Which lines in the data below contain the word "Given"? Pull each of them out.

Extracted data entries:
---

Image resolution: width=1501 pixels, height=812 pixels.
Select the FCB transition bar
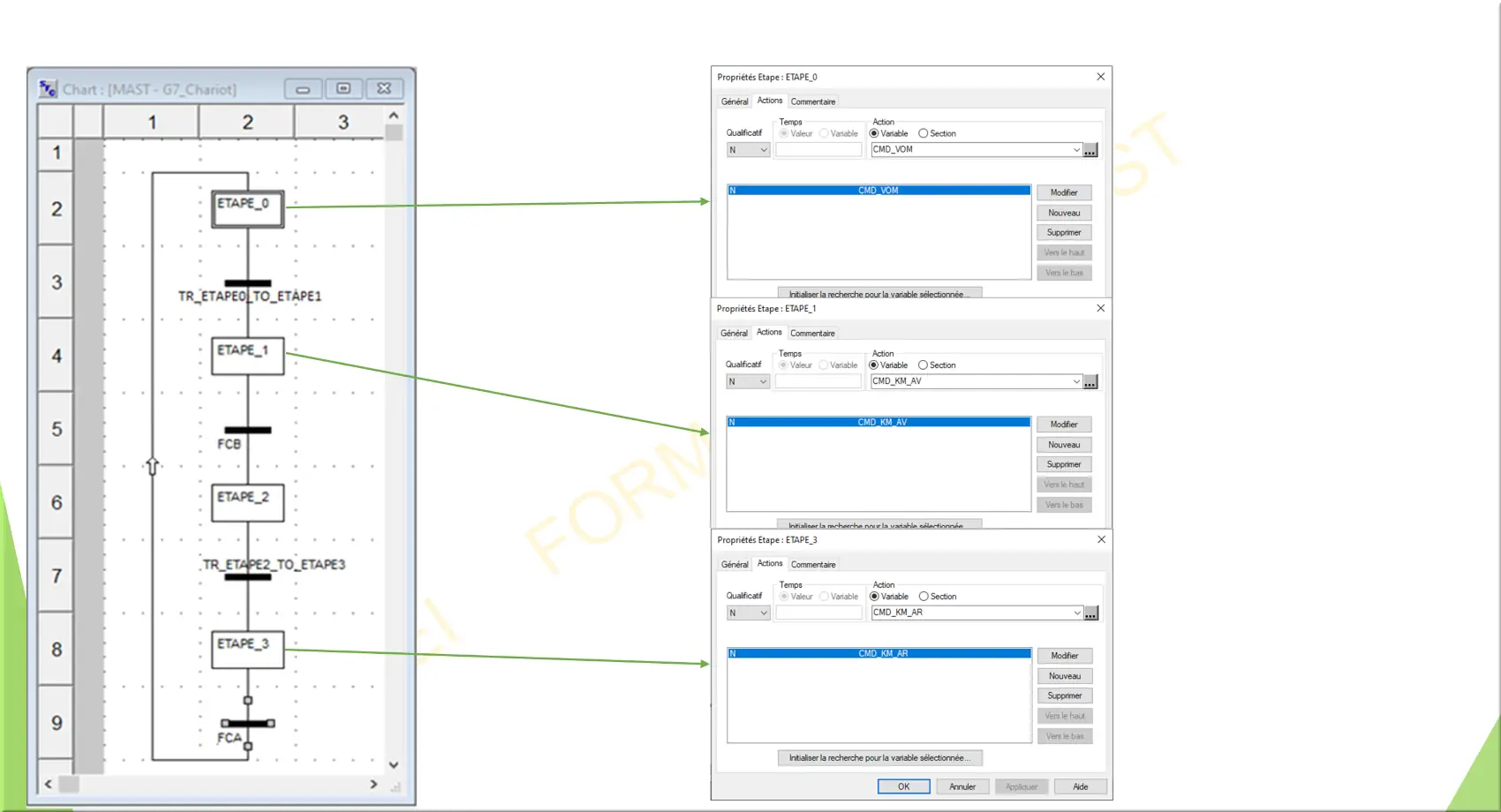coord(247,431)
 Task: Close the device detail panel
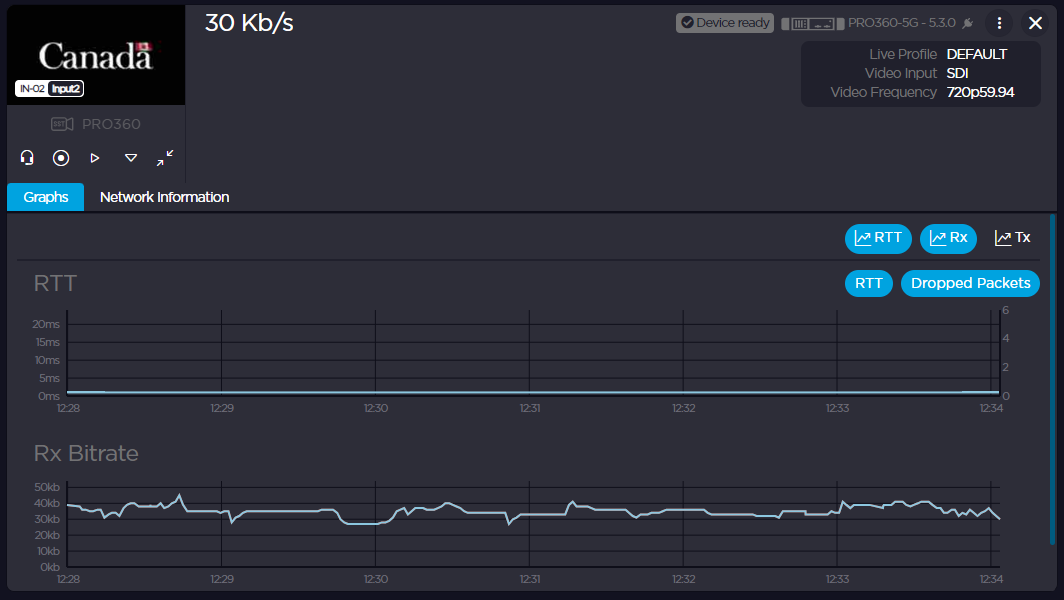(x=1036, y=23)
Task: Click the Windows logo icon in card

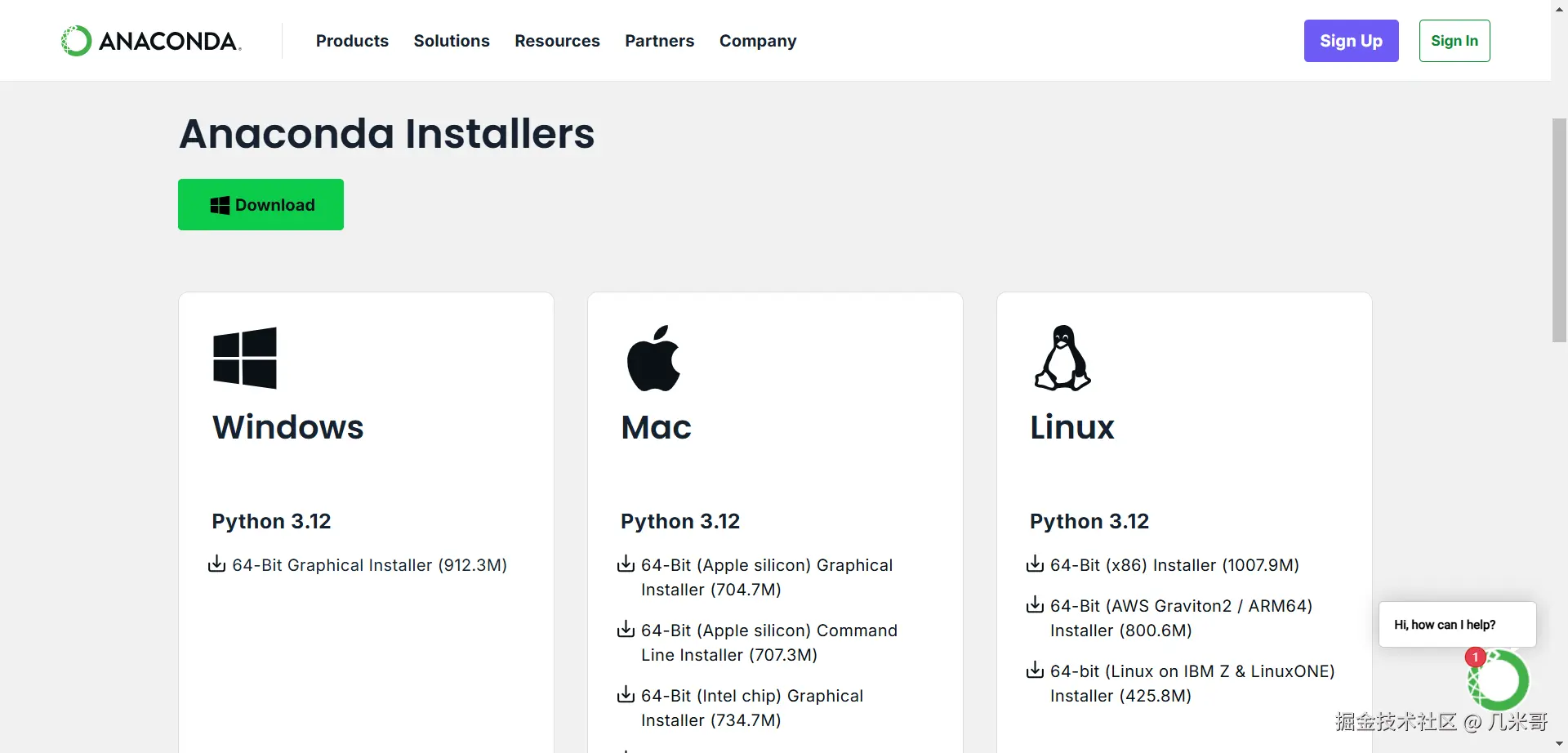Action: click(x=245, y=358)
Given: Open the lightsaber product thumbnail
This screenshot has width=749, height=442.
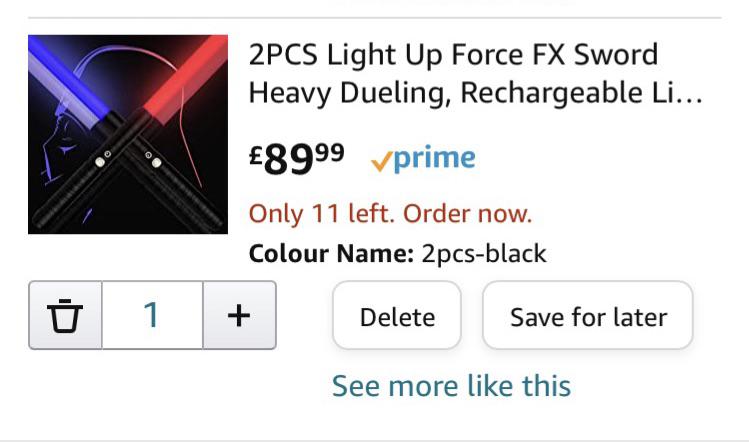Looking at the screenshot, I should coord(128,134).
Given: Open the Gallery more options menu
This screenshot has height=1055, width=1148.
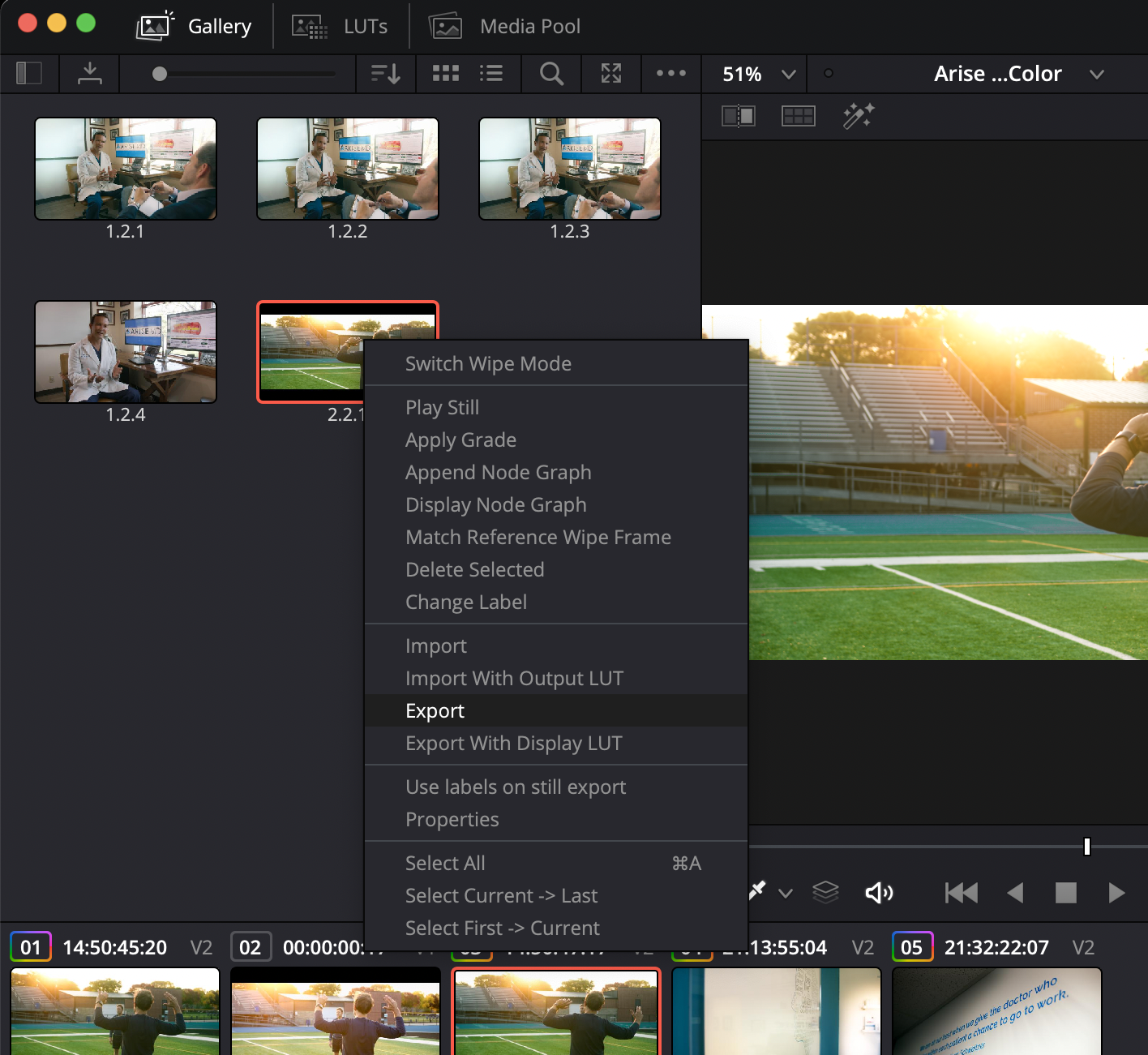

---

EXERCISE OUTPUT:
Given: Open the lightsaber product thumbnail
Given: Open the Gallery more options menu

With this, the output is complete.